As shown in FIG. 5 and FIG. 6, with the conventional sewing
machine, the timing of the needle 13 and a hook 51 of the looptaker
50 largely differs between a leftward loop-forming condition (i.e.,
a condition where the needle 13 forms a loop at a leftward
position) and a rightward loop-forming condition (i.e., a condition
where the needle forms a loop at a rightward position). More
specifically, the hook 51 of the looptaker 50 is delayed by
+.theta. in the leftward loop-forming condition and is advanced by
-.theta. in the rightward loop-forming condition, each compared to
a middle loop-forming condition (i.e., a condition where the needle
13 forms a loop in the middle), respectively. As shown in FIG. 5
and FIG. 6, a gap (.delta.L, .delta.M and .delta.R) between the
needle 13 and the hook 51 of the looptaker 50, and a distance (hL,
hM and hR) between a needle hole 13a and the hook 51 of the
looptaker 50 change according to the needle's loop-forming
positions. The larger an amount of the lateral shifting of the
needle 13 becomes, the more evident these changes are. These may
cause defects including skipped stitches and an interference
between the needle 13 and the looptaker 50.

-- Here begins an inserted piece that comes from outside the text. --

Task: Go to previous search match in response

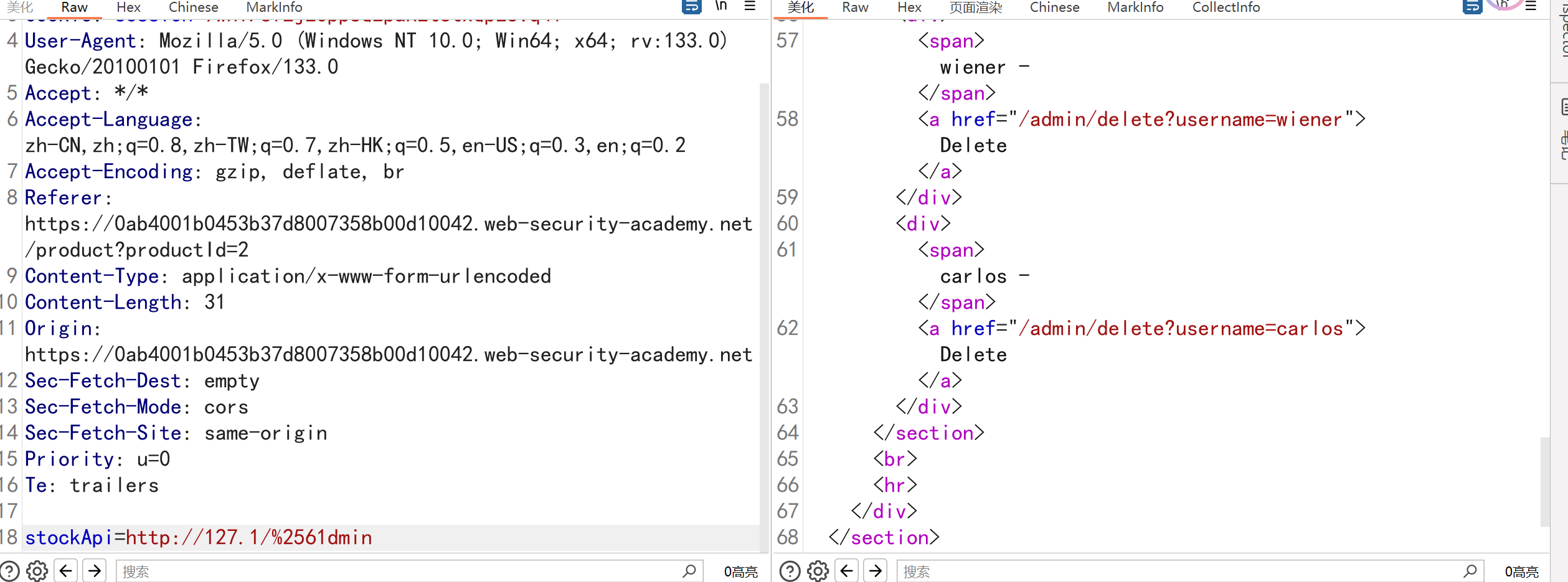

By implementing a mechanism according to this embodiment, however,
the defects are prevented. Specifically, when a computer issues a
command of the leftward loop-forming, the rotation shaft 38a of the
stepping motor 38 rotates clockwise, when viewed from a front in
FIG. 3, for a predetermined amount. The rotation of the rotation
shaft 38a rotates a shaft of the cam 42 clockwise for a
predetermined amount, which causes the pin 35 to follow the cam
surface 42a upward. At the same time, the pin 33 follows the cam
surface 42b downwards. The cam follower arm 34 is then oscillated
clockwise relative to the shaft 25. The movement of the cam
follower arm 34 is transmitted to the tension pulley bracket 26 via
the fully threaded stud 29 contacting the projection portion 34a,
thereby moving the tension pulley 23 to the left. At the same time,
the tension pulley bracket 31 is oscillated clockwise relative to
the bush 27, thereby moving the tension pulley 24 to the left.

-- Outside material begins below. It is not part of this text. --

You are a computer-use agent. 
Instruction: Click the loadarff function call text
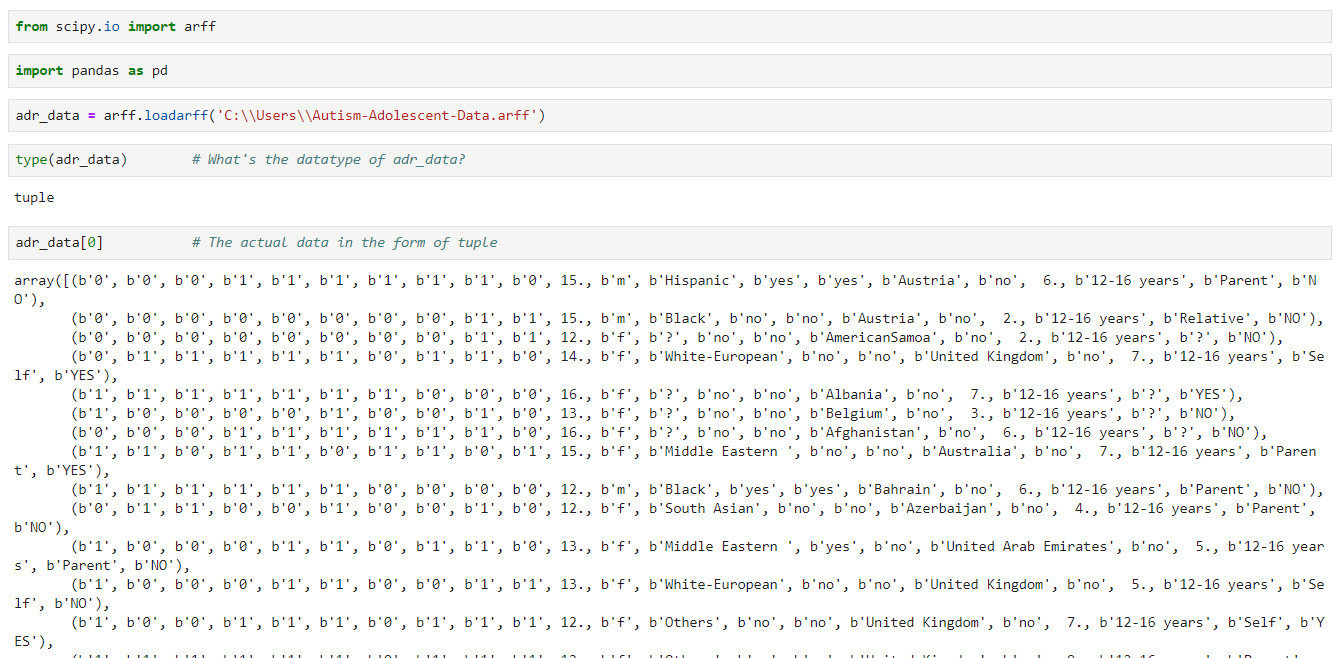point(176,114)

Consequently, as shown in FIG. 8, in the leftward loop-forming
condition, the second timing pulley 20 is advanced relative to the
first timing pulley 6b by +.theta./2 with respect to the middle
loop-forming condition, thereby correcting +.theta. shown in the
leftward loop-forming condition of FIG. 6 and thus allowing the
same timing of the needle 13 and the looptaker 50 as in the middle
loop-forming condition. Here, an amount of correction does not have
to be precisely +.theta./2 as long as neither skipped stitches nor
interference between the needle 13 and the looptaker 50 occurs.
Next, when the computer issues a command of the rightward
loop-forming, the rotation shaft 38a of the stepping motor 38
rotates counterclockwise, when viewed from the front in FIG. 3, for
a predetermined amount. Then, the tension pulley 23 and the tension
pulley 24 are moved to the right with respect to the shaft 25 by an
opposite logic of the above, thereby delaying the timing pulley by
-.theta./2. By this, as shown in FIG. 7, the needle 13 and the hook
51 of the looptaker 50 always encounter at the optimal timing
regardless of the needle's loop-forming positions.
Variance of the tension of the timing belt 22 caused by dimensional
tolerances between the upper shaft 3 and the lower shaft 17 and/or
dimensional tolerances of an overall length of the timing belt 22
is adjusted by adjusting the fully threaded stud 29.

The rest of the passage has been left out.